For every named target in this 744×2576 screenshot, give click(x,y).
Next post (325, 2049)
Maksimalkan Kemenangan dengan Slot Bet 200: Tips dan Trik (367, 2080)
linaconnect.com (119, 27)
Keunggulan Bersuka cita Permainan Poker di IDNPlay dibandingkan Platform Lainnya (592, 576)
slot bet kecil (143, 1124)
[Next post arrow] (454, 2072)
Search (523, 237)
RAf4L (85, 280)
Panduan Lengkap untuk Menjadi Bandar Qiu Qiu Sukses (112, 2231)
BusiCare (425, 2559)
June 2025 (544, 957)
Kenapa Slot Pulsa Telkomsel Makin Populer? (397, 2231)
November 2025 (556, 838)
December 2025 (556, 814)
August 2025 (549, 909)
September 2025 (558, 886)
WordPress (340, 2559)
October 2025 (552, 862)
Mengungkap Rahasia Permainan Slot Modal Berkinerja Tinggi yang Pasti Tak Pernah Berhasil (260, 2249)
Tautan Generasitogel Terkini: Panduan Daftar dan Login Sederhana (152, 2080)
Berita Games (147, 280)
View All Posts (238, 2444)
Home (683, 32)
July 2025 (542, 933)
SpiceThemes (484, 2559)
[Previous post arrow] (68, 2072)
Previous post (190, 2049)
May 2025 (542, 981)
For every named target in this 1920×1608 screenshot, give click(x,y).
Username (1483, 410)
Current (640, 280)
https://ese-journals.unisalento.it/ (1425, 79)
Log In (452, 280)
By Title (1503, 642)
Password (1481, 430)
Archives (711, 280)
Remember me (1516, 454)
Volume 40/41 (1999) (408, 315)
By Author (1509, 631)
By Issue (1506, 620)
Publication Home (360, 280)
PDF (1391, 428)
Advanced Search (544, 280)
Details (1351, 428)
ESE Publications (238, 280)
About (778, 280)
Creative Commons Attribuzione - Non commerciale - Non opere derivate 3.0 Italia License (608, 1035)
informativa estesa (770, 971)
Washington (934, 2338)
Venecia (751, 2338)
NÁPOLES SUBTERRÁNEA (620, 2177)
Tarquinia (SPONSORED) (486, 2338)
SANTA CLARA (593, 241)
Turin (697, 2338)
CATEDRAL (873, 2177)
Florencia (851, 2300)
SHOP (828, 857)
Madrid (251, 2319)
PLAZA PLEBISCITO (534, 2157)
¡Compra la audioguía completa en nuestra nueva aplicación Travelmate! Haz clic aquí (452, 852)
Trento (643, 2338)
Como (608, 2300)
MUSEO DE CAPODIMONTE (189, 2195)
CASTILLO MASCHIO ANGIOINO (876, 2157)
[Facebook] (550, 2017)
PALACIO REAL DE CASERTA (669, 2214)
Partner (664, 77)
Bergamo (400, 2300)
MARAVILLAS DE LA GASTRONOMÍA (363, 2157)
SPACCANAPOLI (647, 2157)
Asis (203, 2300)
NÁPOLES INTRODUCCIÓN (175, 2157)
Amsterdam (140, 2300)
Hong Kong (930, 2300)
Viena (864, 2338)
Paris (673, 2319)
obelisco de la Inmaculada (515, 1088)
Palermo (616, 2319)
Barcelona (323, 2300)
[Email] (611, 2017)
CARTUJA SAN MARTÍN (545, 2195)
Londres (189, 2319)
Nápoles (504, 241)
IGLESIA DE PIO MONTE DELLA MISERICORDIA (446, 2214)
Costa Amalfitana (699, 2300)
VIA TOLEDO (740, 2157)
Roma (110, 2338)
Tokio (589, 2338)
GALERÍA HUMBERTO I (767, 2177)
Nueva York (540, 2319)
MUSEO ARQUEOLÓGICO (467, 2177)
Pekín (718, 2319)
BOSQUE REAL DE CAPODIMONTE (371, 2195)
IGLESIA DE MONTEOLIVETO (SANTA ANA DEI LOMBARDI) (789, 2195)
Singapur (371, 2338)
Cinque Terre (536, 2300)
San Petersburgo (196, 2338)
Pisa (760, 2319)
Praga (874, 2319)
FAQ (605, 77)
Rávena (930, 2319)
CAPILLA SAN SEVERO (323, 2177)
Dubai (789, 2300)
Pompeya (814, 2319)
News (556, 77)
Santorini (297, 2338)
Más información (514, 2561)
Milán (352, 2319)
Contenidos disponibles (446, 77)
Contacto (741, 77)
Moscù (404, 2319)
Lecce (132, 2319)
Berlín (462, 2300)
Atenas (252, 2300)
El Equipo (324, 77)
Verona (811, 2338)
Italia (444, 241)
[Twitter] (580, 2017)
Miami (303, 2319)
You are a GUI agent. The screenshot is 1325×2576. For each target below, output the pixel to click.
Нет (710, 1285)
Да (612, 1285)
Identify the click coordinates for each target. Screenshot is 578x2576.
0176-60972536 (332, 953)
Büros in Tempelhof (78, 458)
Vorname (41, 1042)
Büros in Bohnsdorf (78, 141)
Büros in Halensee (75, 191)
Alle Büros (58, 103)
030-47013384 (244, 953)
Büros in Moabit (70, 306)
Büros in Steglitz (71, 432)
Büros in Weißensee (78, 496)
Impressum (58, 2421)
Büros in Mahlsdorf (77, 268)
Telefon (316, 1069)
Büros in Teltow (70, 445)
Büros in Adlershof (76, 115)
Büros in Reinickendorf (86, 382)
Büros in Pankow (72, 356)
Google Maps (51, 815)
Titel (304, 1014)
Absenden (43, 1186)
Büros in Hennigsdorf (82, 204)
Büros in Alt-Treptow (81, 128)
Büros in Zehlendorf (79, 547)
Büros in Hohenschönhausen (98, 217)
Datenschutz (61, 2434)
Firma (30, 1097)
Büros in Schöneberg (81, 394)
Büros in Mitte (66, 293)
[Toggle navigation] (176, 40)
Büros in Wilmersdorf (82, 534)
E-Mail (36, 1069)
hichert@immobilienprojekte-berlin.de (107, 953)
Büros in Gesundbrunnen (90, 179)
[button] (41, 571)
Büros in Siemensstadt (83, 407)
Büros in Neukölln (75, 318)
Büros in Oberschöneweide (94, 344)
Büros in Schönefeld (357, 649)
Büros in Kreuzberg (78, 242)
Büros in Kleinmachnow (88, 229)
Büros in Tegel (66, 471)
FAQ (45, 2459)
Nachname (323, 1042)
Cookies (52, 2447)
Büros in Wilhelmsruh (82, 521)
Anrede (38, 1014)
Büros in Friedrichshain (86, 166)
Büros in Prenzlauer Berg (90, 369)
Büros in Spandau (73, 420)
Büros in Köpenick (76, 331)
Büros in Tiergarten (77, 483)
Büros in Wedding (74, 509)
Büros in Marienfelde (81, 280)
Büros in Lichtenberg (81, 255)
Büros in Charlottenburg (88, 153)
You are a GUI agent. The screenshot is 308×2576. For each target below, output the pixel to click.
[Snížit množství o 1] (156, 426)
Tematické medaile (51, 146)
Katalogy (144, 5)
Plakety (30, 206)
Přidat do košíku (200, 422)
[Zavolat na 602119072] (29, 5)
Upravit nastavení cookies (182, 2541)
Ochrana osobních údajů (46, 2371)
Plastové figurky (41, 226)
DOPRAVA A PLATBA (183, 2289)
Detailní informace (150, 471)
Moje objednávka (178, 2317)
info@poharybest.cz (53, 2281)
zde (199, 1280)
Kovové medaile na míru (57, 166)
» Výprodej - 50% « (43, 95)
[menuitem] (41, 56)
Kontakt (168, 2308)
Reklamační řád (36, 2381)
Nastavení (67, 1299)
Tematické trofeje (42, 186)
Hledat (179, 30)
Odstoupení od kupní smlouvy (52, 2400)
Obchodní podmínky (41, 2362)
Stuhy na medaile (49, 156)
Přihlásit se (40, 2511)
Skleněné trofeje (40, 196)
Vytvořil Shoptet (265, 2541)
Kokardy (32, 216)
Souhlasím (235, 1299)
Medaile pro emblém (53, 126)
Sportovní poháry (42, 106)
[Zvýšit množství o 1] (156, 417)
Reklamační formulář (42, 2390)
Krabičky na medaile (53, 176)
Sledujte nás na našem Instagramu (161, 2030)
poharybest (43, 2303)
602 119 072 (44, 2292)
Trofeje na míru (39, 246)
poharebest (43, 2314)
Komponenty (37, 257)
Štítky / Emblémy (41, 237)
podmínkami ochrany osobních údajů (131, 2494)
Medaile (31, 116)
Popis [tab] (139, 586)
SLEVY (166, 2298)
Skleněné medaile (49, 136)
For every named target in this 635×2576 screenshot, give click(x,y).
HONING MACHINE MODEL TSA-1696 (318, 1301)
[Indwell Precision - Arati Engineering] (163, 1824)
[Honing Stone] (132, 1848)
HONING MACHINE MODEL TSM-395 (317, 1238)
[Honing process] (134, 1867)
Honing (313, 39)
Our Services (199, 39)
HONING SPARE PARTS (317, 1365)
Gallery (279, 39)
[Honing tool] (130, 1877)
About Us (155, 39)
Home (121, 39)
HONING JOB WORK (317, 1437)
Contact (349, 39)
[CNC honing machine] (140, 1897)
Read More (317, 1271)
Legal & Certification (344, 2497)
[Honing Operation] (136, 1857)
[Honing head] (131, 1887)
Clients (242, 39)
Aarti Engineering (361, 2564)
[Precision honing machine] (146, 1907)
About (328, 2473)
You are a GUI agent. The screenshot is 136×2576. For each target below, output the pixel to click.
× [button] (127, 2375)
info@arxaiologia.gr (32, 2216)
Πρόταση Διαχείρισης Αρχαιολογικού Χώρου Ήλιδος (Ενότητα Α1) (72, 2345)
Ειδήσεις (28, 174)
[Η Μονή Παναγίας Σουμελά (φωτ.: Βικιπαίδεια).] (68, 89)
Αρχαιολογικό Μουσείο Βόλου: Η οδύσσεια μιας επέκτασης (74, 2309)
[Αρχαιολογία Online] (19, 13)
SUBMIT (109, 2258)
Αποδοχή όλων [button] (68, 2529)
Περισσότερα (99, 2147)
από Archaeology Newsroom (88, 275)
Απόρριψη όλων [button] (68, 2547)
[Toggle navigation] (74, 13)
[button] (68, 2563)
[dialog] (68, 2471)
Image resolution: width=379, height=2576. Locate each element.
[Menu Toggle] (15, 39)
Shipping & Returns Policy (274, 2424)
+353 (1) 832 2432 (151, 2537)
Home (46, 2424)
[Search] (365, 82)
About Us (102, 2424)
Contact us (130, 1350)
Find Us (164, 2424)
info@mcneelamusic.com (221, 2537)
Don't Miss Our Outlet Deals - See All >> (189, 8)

§ **Task to carry out**: Among the lines of the listing above, count those that include the string "Engineering" and give that total alone.

§ **Solution to this task**: 2